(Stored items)
##########

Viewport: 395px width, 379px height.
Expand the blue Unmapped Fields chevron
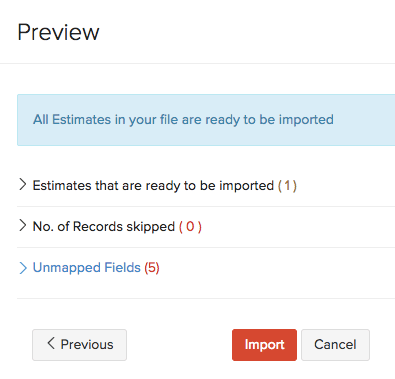[22, 268]
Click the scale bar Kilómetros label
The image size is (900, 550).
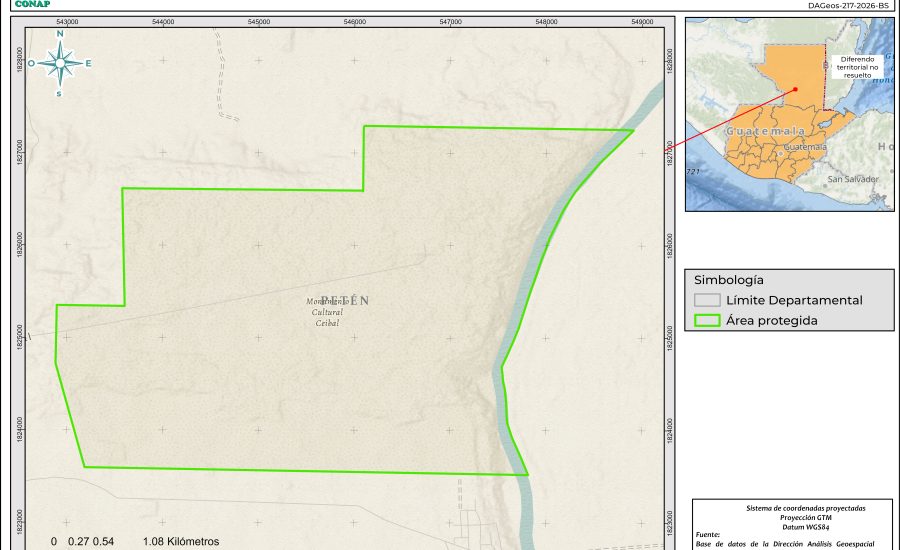pyautogui.click(x=181, y=541)
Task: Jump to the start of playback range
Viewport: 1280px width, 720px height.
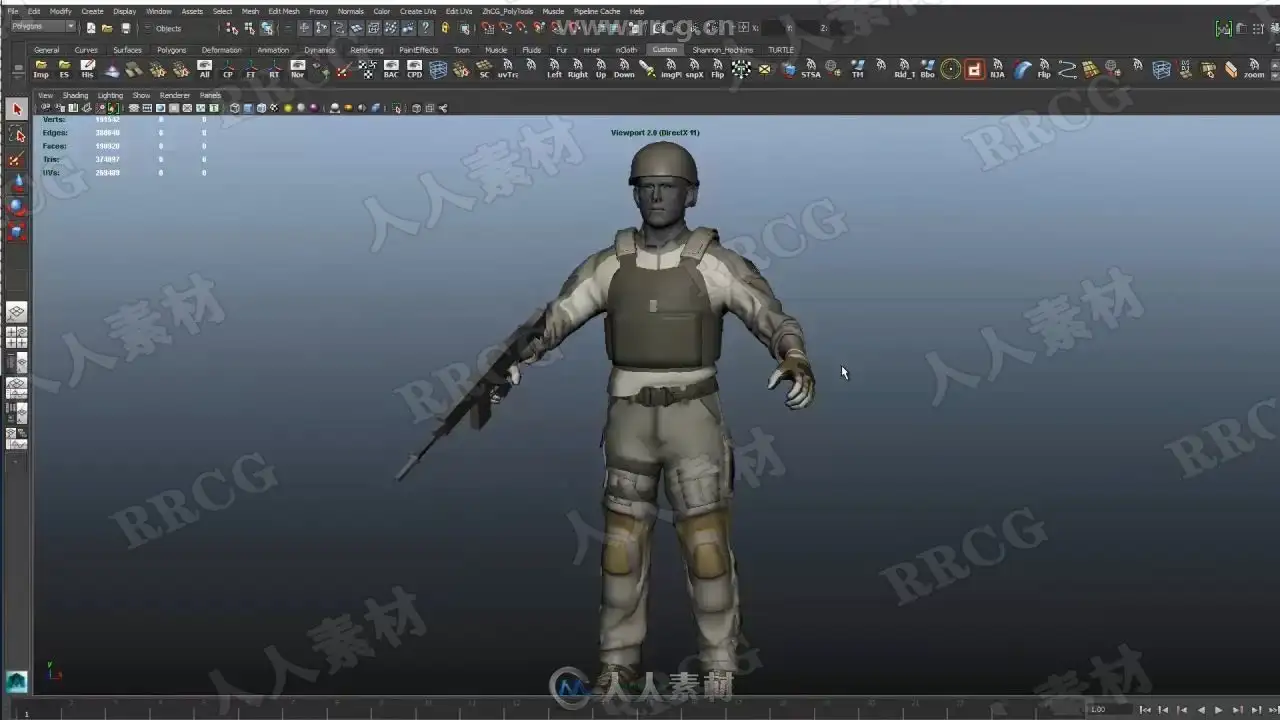Action: coord(1146,710)

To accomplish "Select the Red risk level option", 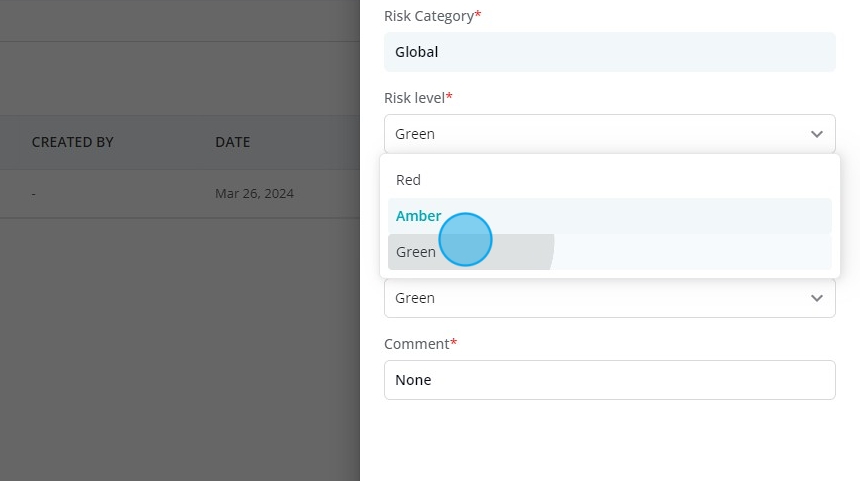I will (609, 180).

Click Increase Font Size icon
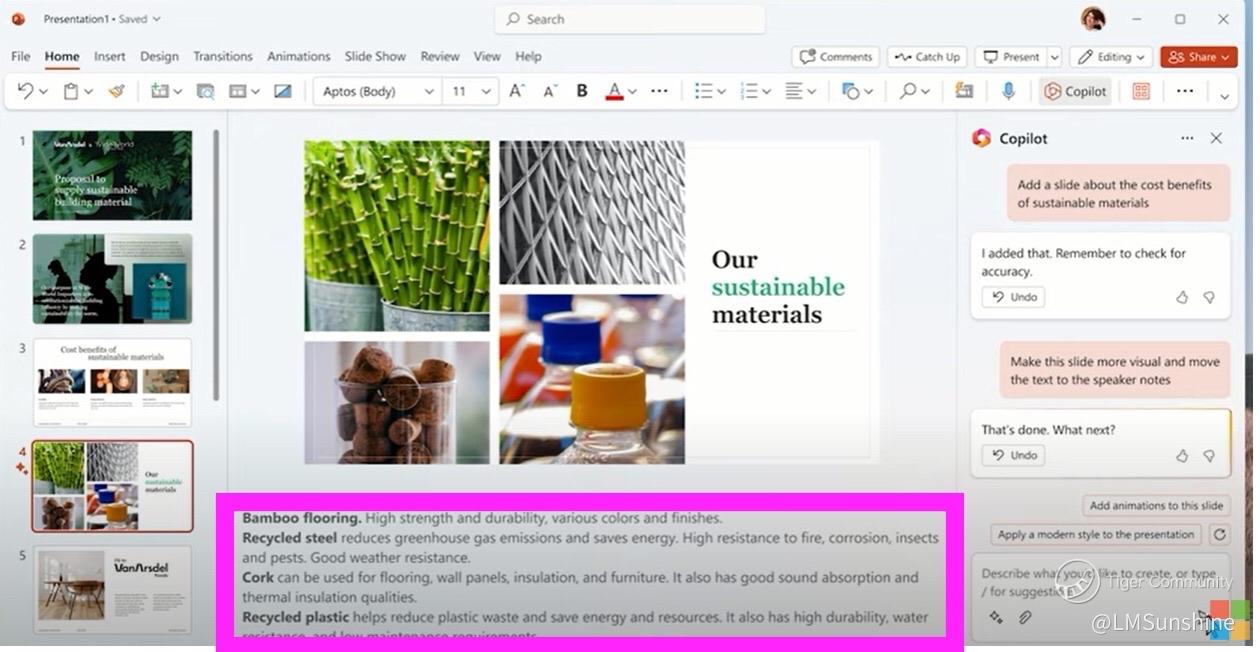516,91
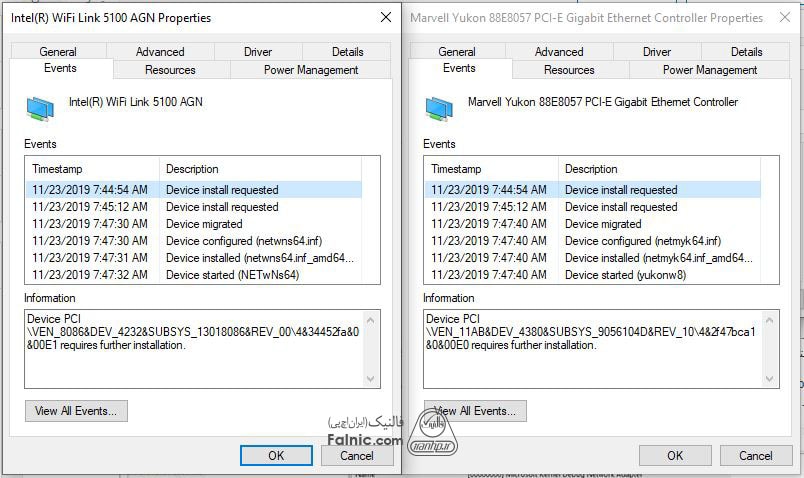Go to the Details tab in the Intel WiFi dialog
Screen dimensions: 804x478
(x=348, y=52)
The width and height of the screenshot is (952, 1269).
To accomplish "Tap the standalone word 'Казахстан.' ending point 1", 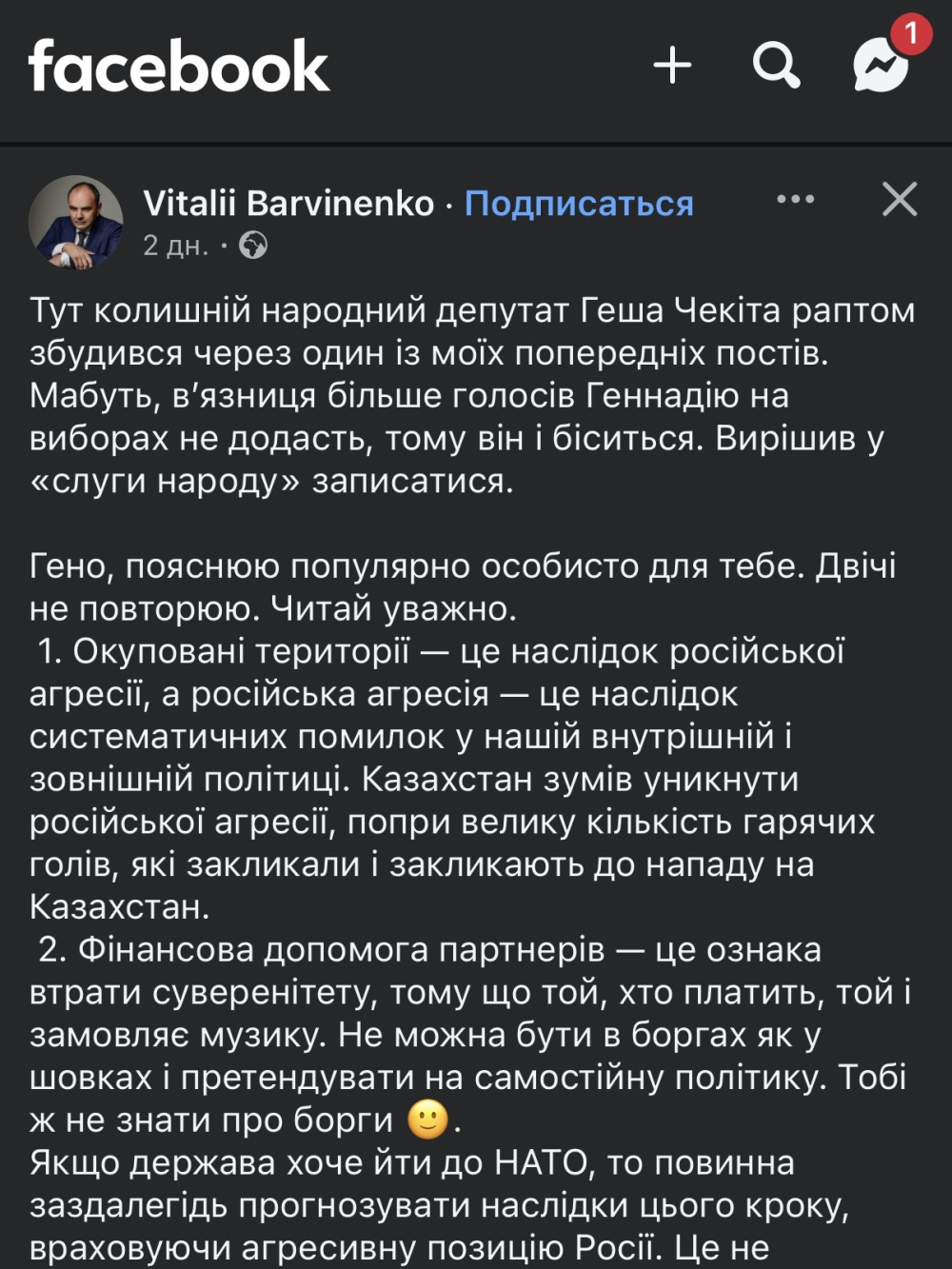I will click(x=120, y=906).
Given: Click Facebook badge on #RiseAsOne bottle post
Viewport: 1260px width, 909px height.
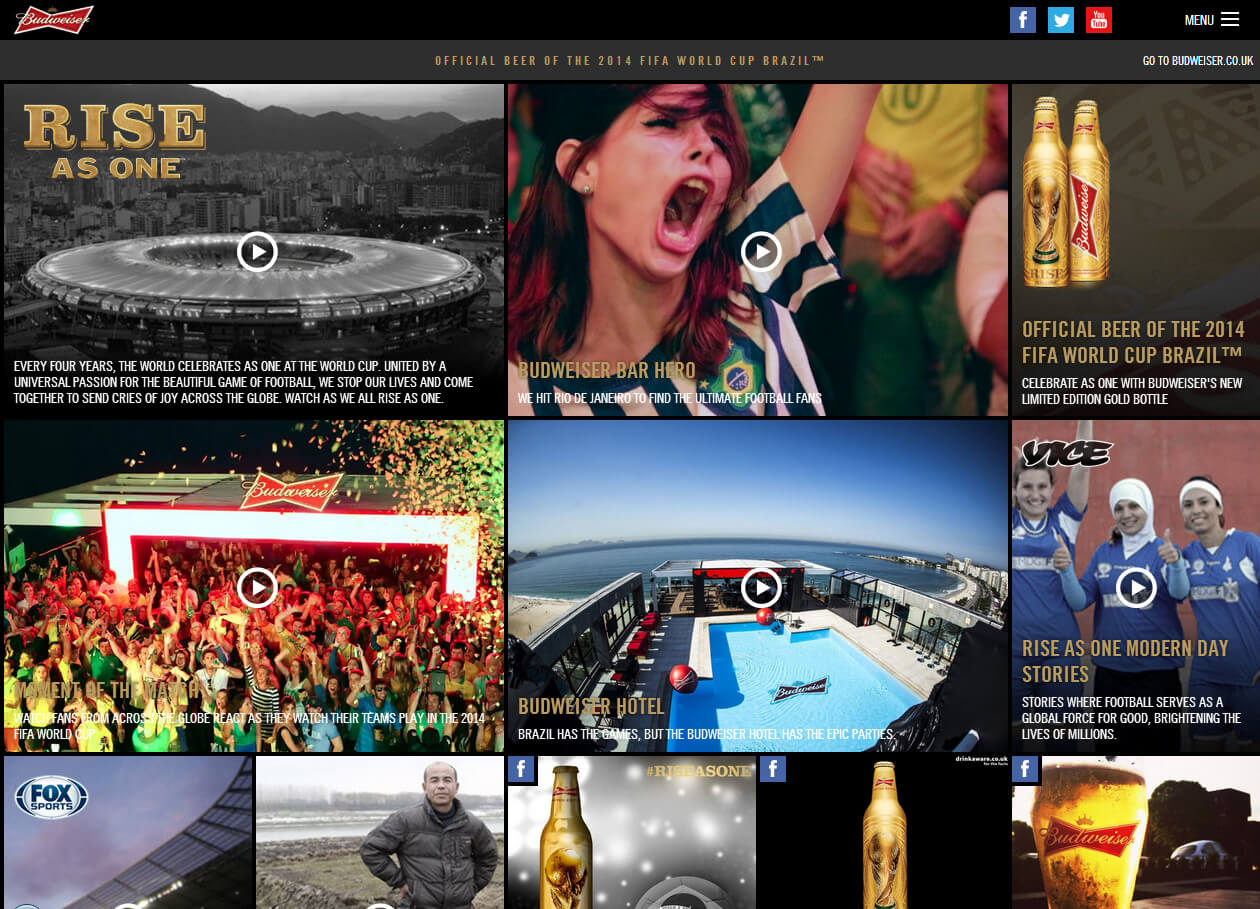Looking at the screenshot, I should click(521, 769).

##########

#### [Instructions to follow]
Reproduce exactly the lines of the entries above from the first through the line with "Task: Jump to the start of playback range", both included; pictures should not be reproduced.

#### [Solution for this problem]
Viewport: 395px width, 379px height.
Expand the blue Unmapped Fields chevron
[22, 268]
Click the scale bar Kilómetros label
The image size is (900, 550).
pyautogui.click(x=181, y=541)
Task: Jump to the start of playback range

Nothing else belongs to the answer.